Cette loi antitabac est également incomplète puisqu’elle ne s’accompagne pas de mesures  complémentaires comme l’augmentation réelle du prix du tabac, premier facteur à avoir un impact réel sur la baisse de la consommation. Cette loi ne mentionne pas non plus l’interdiction de vente de cigarettes aux mineurs.  Ajoutons à ce constat les problèmes de contrebande auxquels fait face actuellement le pays, qui permet de se procurer des cigarettes à bas prix vendues en toute  liberté. Ainsi l’on comprend bien les raisons de cette augmentation de la consommation.

 

Absence de stratégie ciblée

En ce qui concerne  le programme national antitabac, il n’est pas au point non plus. On sait que le ministère de la Santé  a chargé un expert pour évaluer ce programme dans toutes ses composantes. Et des points faibles ont été relevés.

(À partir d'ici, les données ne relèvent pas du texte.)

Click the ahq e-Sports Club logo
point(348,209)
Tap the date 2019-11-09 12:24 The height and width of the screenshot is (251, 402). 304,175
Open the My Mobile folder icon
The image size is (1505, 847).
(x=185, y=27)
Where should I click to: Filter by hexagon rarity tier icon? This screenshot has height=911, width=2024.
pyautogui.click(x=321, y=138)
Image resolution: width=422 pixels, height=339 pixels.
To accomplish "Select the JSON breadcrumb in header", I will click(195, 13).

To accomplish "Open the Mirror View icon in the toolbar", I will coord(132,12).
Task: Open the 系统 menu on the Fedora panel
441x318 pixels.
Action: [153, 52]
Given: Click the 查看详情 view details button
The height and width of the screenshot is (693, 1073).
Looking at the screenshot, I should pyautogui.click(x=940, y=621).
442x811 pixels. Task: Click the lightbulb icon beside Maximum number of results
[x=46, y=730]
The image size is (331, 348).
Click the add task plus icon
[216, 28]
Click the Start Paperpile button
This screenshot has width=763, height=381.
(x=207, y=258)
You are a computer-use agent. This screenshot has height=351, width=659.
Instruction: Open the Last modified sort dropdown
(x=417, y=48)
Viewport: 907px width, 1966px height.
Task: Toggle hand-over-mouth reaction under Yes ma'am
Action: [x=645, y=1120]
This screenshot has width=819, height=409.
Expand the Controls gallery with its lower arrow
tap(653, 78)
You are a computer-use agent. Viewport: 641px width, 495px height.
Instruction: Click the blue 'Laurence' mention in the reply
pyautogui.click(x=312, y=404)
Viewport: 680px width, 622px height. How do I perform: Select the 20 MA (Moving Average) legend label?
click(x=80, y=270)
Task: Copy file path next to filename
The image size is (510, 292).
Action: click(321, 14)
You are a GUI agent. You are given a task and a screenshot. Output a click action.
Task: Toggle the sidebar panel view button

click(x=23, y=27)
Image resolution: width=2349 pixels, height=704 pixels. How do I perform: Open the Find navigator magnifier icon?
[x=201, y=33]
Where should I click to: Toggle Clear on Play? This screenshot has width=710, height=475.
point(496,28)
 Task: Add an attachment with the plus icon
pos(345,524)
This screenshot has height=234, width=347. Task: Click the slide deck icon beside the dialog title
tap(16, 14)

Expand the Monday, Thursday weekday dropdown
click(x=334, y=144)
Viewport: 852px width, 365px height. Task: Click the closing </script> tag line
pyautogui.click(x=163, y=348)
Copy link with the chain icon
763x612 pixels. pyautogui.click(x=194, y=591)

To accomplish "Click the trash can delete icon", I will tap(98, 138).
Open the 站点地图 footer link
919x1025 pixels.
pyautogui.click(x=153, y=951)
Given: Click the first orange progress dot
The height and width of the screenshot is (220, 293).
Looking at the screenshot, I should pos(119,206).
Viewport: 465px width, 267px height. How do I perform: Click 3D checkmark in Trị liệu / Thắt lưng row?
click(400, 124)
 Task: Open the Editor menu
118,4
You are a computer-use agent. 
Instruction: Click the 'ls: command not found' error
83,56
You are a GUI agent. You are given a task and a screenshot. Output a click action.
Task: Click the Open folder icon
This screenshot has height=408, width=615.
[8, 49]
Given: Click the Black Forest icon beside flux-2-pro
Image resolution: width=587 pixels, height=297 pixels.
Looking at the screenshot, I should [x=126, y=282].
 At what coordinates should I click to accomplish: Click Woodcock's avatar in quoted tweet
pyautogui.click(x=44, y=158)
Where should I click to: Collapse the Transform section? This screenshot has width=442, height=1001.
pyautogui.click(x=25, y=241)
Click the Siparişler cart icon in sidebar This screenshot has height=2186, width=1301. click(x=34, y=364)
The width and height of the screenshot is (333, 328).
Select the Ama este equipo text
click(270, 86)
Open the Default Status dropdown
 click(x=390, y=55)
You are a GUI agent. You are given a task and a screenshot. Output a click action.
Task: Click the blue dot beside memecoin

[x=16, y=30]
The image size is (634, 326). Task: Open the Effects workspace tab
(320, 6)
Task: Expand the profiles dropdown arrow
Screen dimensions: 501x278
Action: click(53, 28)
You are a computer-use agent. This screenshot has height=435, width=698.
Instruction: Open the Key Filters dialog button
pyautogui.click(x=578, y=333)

Il n’y a pas de stratégie ciblée concernant la sensibilisation des citoyens. Tout le monde parle des méfaits du tabac, organise des manifestations à ce sujet, sauf les véritables experts.

L’année dernière, lors de la journée nationale antitabac, on nous avait promis que des messages sanitaires seraient apposés  sur les paquets de cigarettes, avec une interdiction d’utiliser la mention light. Promesses non tenues. Il ne faut pas pour autant dénigrer les efforts qui sont menés par certaines personnes dans cette lutte contre la cigarette. Ainsi des manifestations de sensibilisation ont été organisées dans tout le pays mettant particulièrement l’accent sur le droit des non-fumeurs à respirer un air libre et pur. On sait que les nonfumeurs vivant auprès de fumeurs partagent les mêmes effets néfastes du tabac.

 

OMS : mise en garde

Quant à l’Organisation mondiale de la santé, elle  appelle les pays à «interdire toutes les formes de publicité en faveur du tabac, de promotion et de parrainage en vue de contribuer à réduire le nombre de consommateurs de tabac». Elle rappelle que  le tabagisme tue presque six millions de personnes chaque année. 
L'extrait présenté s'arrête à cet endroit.